En fait Poe s’est mis dans la peau d’un ingénieur ou d’un architecte et entraîne son lecteur ou son auditeur dans des explications labyrinthiques sur le fonctionnement de cet appareil et la supercherie qui s’y cache comme s’il expliquait à des non-initiés des dessins ou des plans techniques compliqués et livre théories et détails sur détails…ça ne finit pas de finir.

Plusieurs ouvrages démontreront beaucoup plus tard qu’ Edgar Poe s’est trompé à plusieurs égards. Mais la question n’est pas là. Le fait est que Edgar Allan Poe nous a habitué à beaucoup plus et beaucoup mieux que cela. J’ai toujours admiré Poe et je l’admire encore pour LE CORBEAU, POUR LES NOUVELLES EXTRAORDINAIRES et pour le formidable héritage littéraire qu’il nous a laissé.

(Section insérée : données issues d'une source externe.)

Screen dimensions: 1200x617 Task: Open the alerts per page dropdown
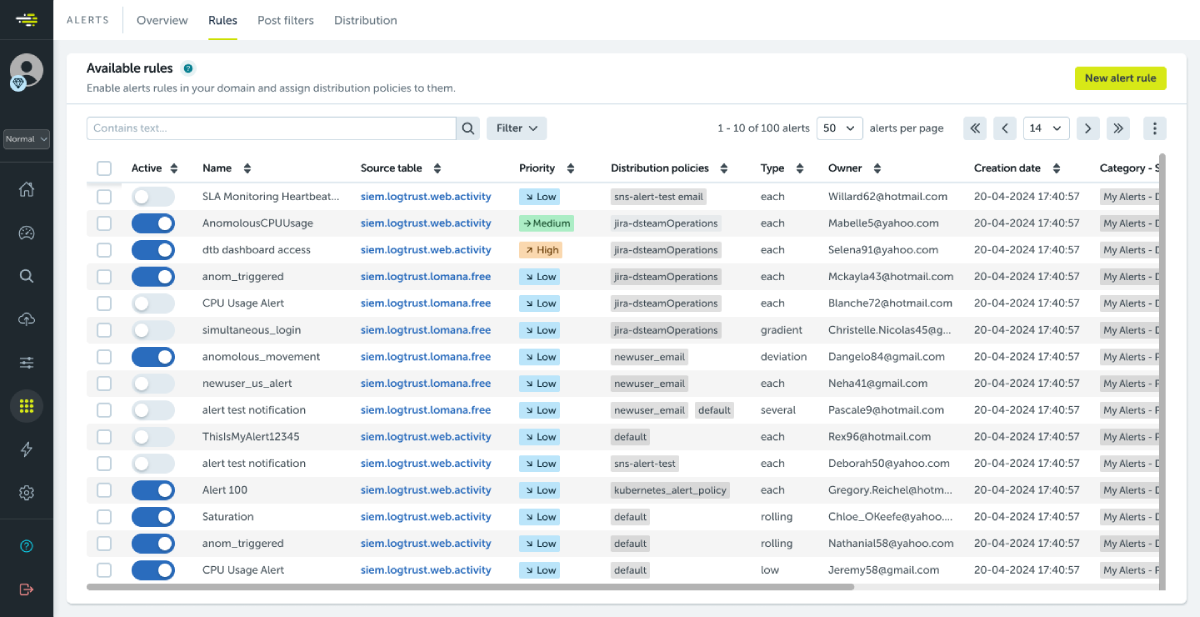[x=840, y=128]
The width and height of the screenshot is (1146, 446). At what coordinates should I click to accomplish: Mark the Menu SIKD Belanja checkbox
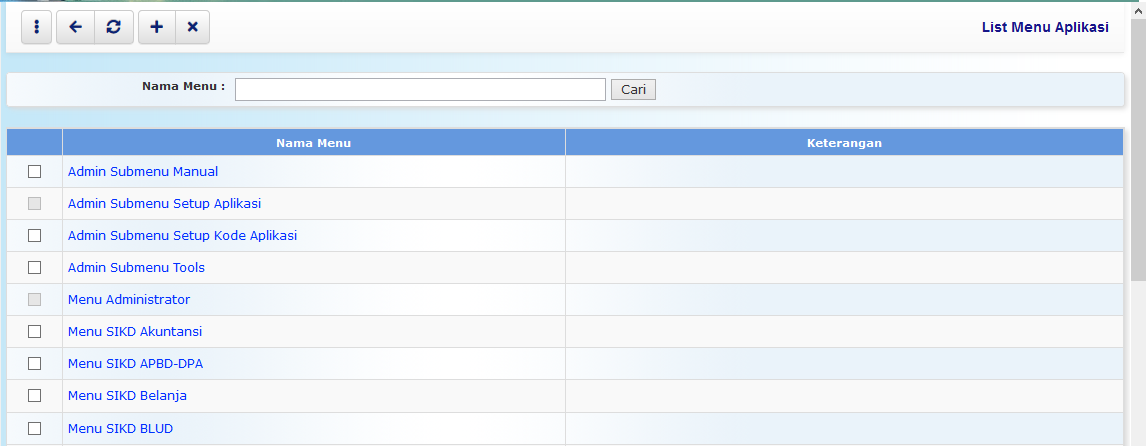tap(35, 396)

Poe est un Maître du fantastique et de l’épouvante qui a aussi versé dans les tendances policières-investigation. Il a laissé une marque indélébile dans la littérature américaine et mondiale. Mais LE JOUEUR D’ÉCHECS DE MAELZEL m’a déçu.

Il est vrai que je ne joue pas aux échecs et que ce sport intellectuel ne m’intéresse pas. Mais qu’à cela ne tienne, c’est Poe qui m’intéressait et finalement, je me suis rendu compte qu’il n’y a pas de partie d’échecs dans son histoire. Seulement des explications interminables sur une machine compartimentée et au fonctionnement douteux.

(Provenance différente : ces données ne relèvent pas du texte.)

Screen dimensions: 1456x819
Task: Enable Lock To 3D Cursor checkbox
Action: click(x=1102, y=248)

J’eus souhaité qu’il y ait eu description d’une partie d’échecs. L’ensemble serait devenu peut-être plus clair, plus intéressant, moins aride. Pour la version audio, je ne peux pas dire  que le narrateur a contribué à rendre le texte attrayant. Alain Couchot a une voix superbe, il n’y a pas de doute mais sa narration m’a semblé déclamée, un peu théâtrale.

Enfin, même si j’ai saisi le sens de la démarche de Poe, je n’ai pas réussi à m’accrocher au texte. Simple déception de passage. Je demeure un inconditionnel d’Edgar Allan Poe.

Suggestion de lecture : LE HUIT, de Catherine Neville

Edgar Allan Poe est né le 19 janvier 1809, à Boston dans le Massachusetts, dans une famille de trois enfants et d’un couple de comédiens au théâtre. À l’âge de 1 an, son père qui était alcoolique meurt de la tuberculose et un an plus tard, soit en 1811 c’est au tour de sa mère de mourir aussi de la tuberculose. Il devient donc orphelin et est adopté par une bonne famille de Richmond, les Allan.

Le couple adoptif s’installe en Angleterre pour le travail et ce pays marquera beaucoup l’enfance du petit Edgar. Au collège classique de Virginie (aux États-Unis), il suit des cours de littérature et arrivé à l’Université il tombe dans l’enfer des paris et du jeu et contracte des dettes. Son père adoptif, déçu, refuse de les payer et rompt toutes liaisons avec Edgar. Laissé à lui-même, il gagnera un prix au « Saturday Visitor of Baltimore » en 1834 avec son récit : MANUSCRIT TROUVÉ DANS UBE BOUTEILLE.

En 1836, il se marie avec sa cousine de treize ans, Virginia Clemm et plonge dans une dépression totale en s’adonnant à  l’alcool et aux drogues diverses. Dix ans plus tard, le public est bouleversé par la publication du poème « Le Corbeau », cette sortie lui fera connaître une courte période de succès, mais la mort de sa femme en 1847 lui fera reprendre son goût pour l’alcool et le jeu, ce qui, le fait retomber dans la déchéance. Il meurt le 7 octobre 1849 à l’hôpital de Baltimore de congestion cérébrale suite à un coma de quatre jours. Il avait été trouvé une nuit sur un trottoir totalement hébété.